# Webscrape data


In [None]:
import pandas as pd
import os
from pathlib import Path
import time
import requests
from random import uniform
from bs4 import BeautifulSoup
import random
from fake_useragent import UserAgent



### Naming convention for the tables

In [12]:
titles_12 = [
    'serie_A_overall',
    'serie_A_homeaway',
    'squad_standard_stats',
    'squad_standard_stats_opp',
    'squad_goalkeeping',
    'squad_goalkeeping_opp',
    'squad_advanced_goalkeeping',
    'squad_advanced_goalkeeping_opp',
    'squad_shooting',
    'squad_shooting_opp',
    'squad_passing',
    'squad_passing_opp',
    'squad_pass_types',
    'squad_pass_types_opp',
    'squad_goal_shot_creation',
    'squad_goal_shot_creation_opp',
    'squad_defensive_actions',
    'squad_defensive_actions_opp',
    'squad_possession',
    'squad_possession_opp',
    'squad_playing_time',
    'squad_playing_time_opp',
    'squad_miscellaneous',
    'squad_miscellaneous_opp',
]

titles_6 = titles_12[:6] + titles_12[8:10] + titles_12[20:]
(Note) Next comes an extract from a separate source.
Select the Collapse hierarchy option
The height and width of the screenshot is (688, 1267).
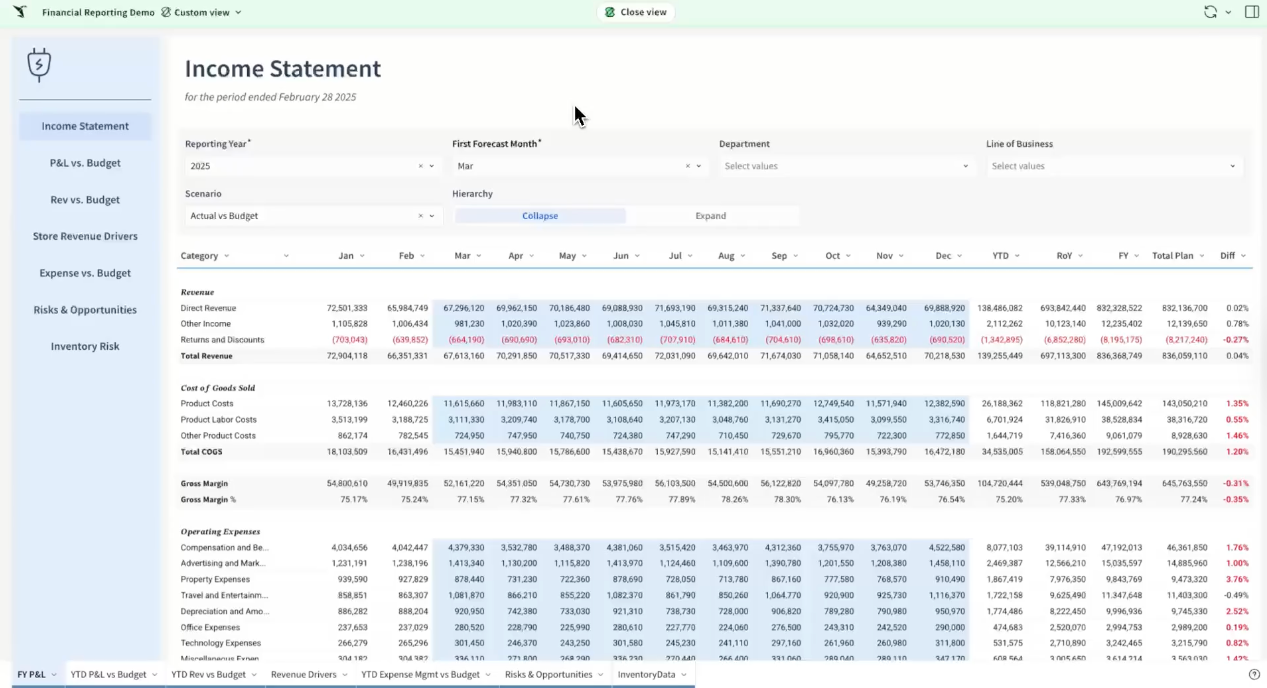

titles_5 = titles_6[:6] + titles_6[8:]

### Acquire the league data

In [None]:
os.makedirs('data/clubes/', exist_ok=True)
os.makedirs('data/league/', exist_ok=True)

In [None]:
# Fetch all tables from the webpage
os.makedirs('data', exist_ok=True)
for page in range(11):
    
    url = f"https://fbref.com/en/comps/24/{2024 - page}/{2024 - page}-Serie-A-Stats"
    tables = pd.read_html(url)
    year = 2024 - page
    
    # Convert each table to a DataFrame
    if year > 2018:
        dfs = {f"{titles_12[i]}_{year}": table for i, table in enumerate(tables)}
    
    elif year > 2015:
        dfs = {f"{titles_6[i]}_{year}": table for i, table in enumerate(tables)}
    
    else:
        dfs = {f"{titles_5[i]}_{year}": table for i, table in enumerate(tables)}
    
    for name, df in dfs.items():
        df.to_csv(f"data/league/{name}.csv", index=False)


### Acquire player data

In [18]:
## ID da página de acesso de cada clube
clubes = {
        'Botafogo-RJ': {'id': 'd9fdd9d9'},
        'Palmeiras': {'id': 'abdce579'},
        'Flamengo': {'id': '639950ae'},
        'Fortaleza': {'id': 'a9d0ab0e'},
        'Internacional': {'id': '6f7e1f03'},
        'São-Paulo': {'id': '5f232eb1'},
        'Corinthians': {'id': 'bf4acd28'},
        'Bahia': {'id': '157b7fee'},
        'Cruzeiro': {'id': '03ff5eeb'},
        'Vasco-da-Gama': {'id': '83f55dbe'},
        'Vitória': {'id': '33f95fe0'},
        'Atlético-Mineiro': {'id': '422bb734'},
        'Fluminense': {'id': '84d9701c'},
        'Grêmio': {'id': 'd5ae3703'},
        'Juventude': {'id': 'd081b697'},
        'RB-Bragantino': {'id': 'f98930d1'},
        'Ath-Paranaense': {'id': '2091c619'},
        'Criciúma': {'id': '3f7595bb'},
        'Atl-Goianiense': {'id': '32d508ca'},
        'Cuiabá': {'id': 'f0e6fb14'},
        'Santos': {'id': '712c528f'},
        'Goiás': {'id': '78c617cc'},
        'Coritiba': {'id': 'd680d257'},
        'América-MG': {'id': '1f68d780'},
        'Ceará': {'id': '2f335e17'},
        'Avaí': {'id': 'f205258a'},
        'Sport-Recife': {'id': 'ece66b78'},
        'Chapecoense': {'id': 'baa296ad'},
        'CSA': {'id': '05aff519'},
        'Paraná': {'id': '2091c619'},
        'Ponte-Preta': {'id': 'b162ebe7'},
        'Figueirense': {'id': '0ce4436d'},
        'Santa-Cruz': {'id': 'ad0c1246'},
        'Joinville': {'id': 'da0666a2'},
    }

In [3]:
for clube in clubes:
    clubes[clube]['years_SA'] = []

In [None]:
# verifica se o time estava na serie A naquele ano e adiciona o ano na key 'years_SA'

for i in range(11):
    df = pd.read_csv(f'data/league/serie_A_overall_{2024 - i}.csv')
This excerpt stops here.